Pointing records for text and elements
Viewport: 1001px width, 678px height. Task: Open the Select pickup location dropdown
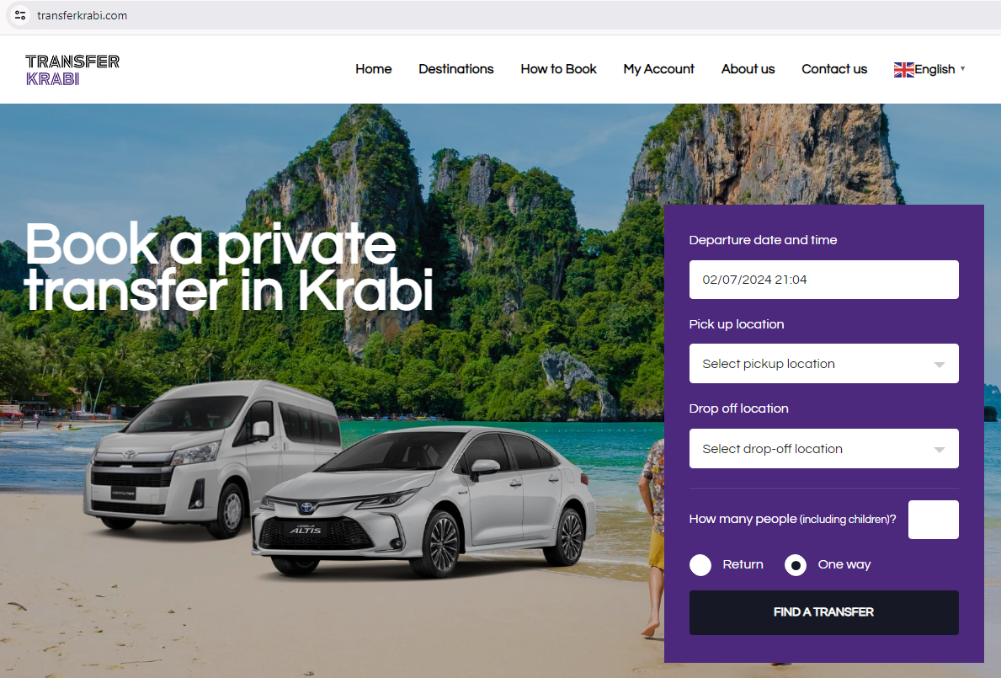point(823,364)
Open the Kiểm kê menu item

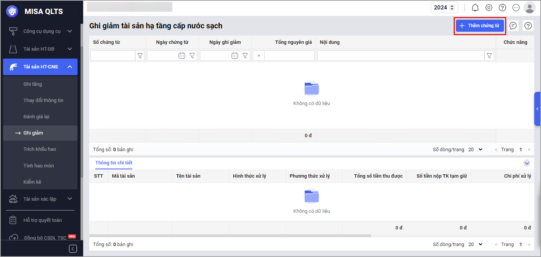click(32, 182)
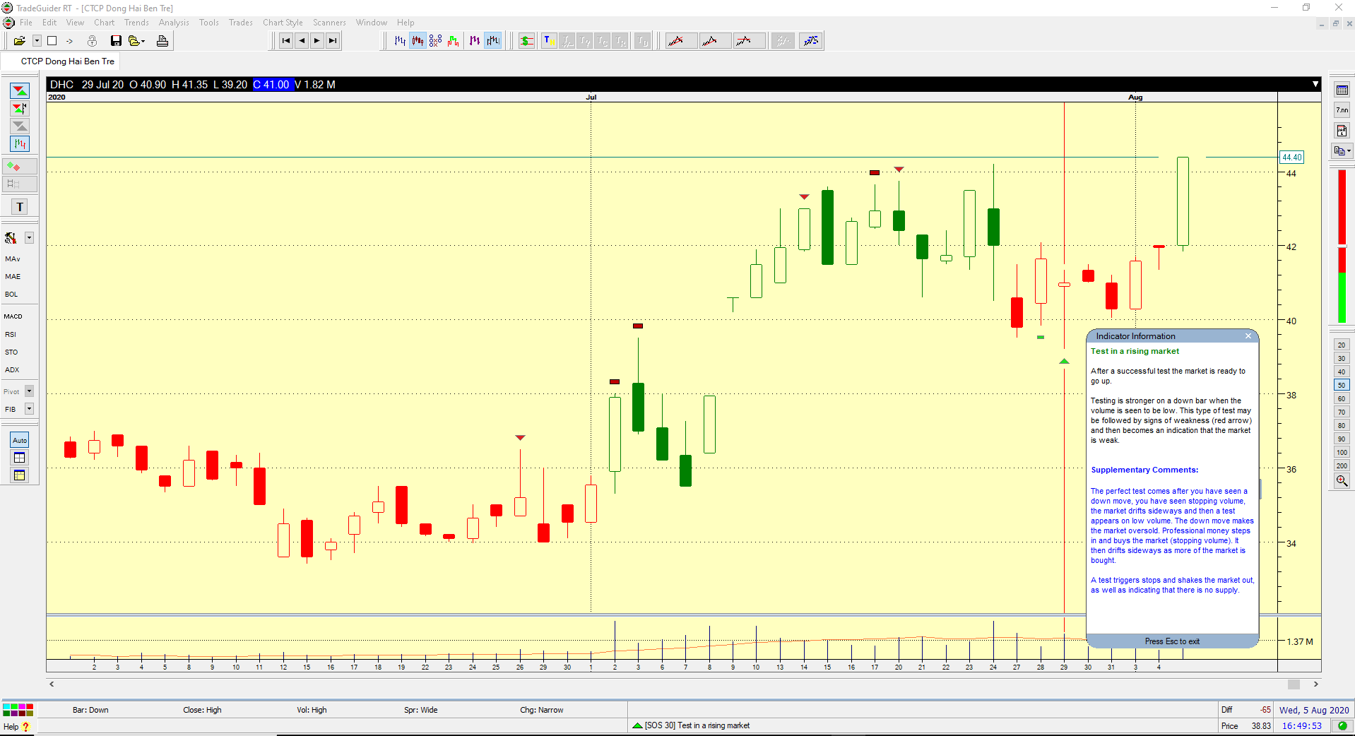Screen dimensions: 1355x736
Task: Toggle the RSI indicator
Action: click(x=11, y=334)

### YOUR GOAL
Rewrite the records above, changing every "Open" to "Expand" and keeping everything else the same. Leave the pictures out of your answer.

### RESPONSE TO THIS EXERCISE
Viewport: 1001px width, 678px height. Task: Expand the Select pickup location dropdown
point(823,364)
Expand the Kiểm kê menu item

click(32, 182)
Screen dimensions: 1355x736
Task: Toggle the RSI indicator
Action: click(x=11, y=334)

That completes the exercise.